The book also highlights metrics that still lack a solid foundation within official statistics. Subjective well-being measures are critical to assess the non-monetary costs and benefits of public programmes and policies. While much progress has been achieved since 2009 in embedding these measures in large-sample official surveys, such efforts should be maintained to shed light on the many measurement and research issues that are still open. Economic insecurity is a “new” field where much more effort is needed to develop metrics of the shocks affecting people, and of the buffers available to them. The 2008 crisis reduced not just people’s economic security but also their trust, because of the widespread perception of the unfairness in the manner in which the crisis was handled. The loss of trust (both in others and in institutions) is a long-lasting legacy of the crisis, whose effects are contributing to the political upheavals we are witnessing around the world.
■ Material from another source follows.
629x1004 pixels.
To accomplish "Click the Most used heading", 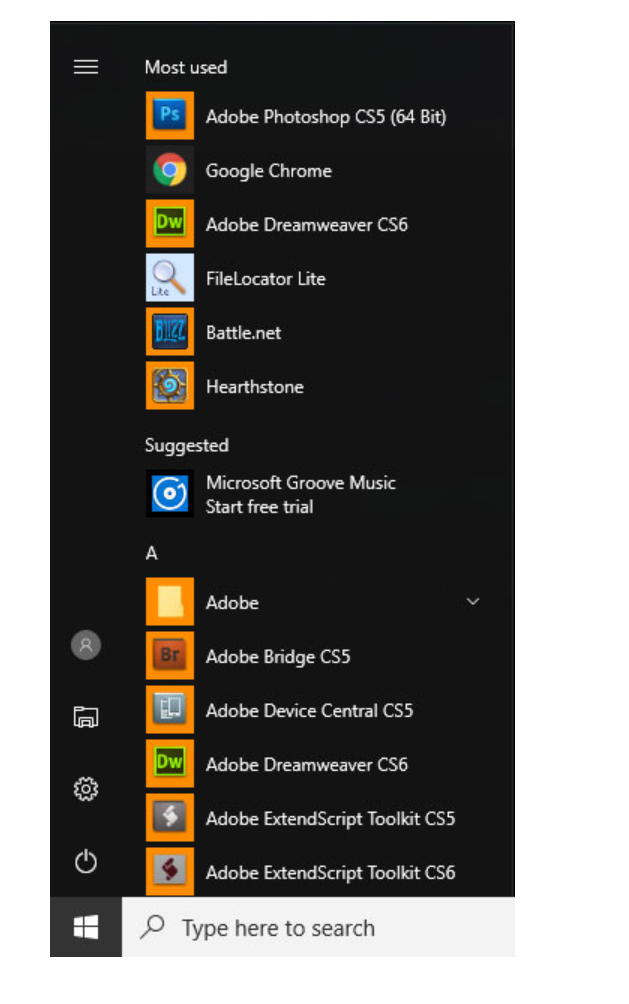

Finally, the measurement of sustainability in its environmental, economic and social dimensions, and of the resilience of systems to shocks, are priorities for research and statistical practice, requiring the contributions of different disciplines and approaches.
The book provides 12 recommendations for further work in all these areas, which complement those in the Stiglitz, Sen and Fitoussi (2009) report.
While different measures are clearly needed, alone they are not enough. What also matters is to anchor these indicators in the policy process, in ways that survive the vagaries of electoral cycles. This book draws on country-experiences to show how well-being indicators are being used in the different stages in the policy cycle, from identifying priorities for action, to assessing the advantages and disadvantages of different strategies to achieve a given policy goal, to help allocate the resources needed to implement the selected strategy, to monitor interventions in real time as they are implemented, and to audit the results achieved by policies and programmes to help decide how to change them in the future. Steps taken by several countries in this direction are described in this book. While these experiences are recent, they hold the promise of delivering policies that, by going beyond traditional silos, are more effective in achieving their goals and that could help in restoring people’s trust that public policies can deliver what we all care about: an equitable and sustainable society.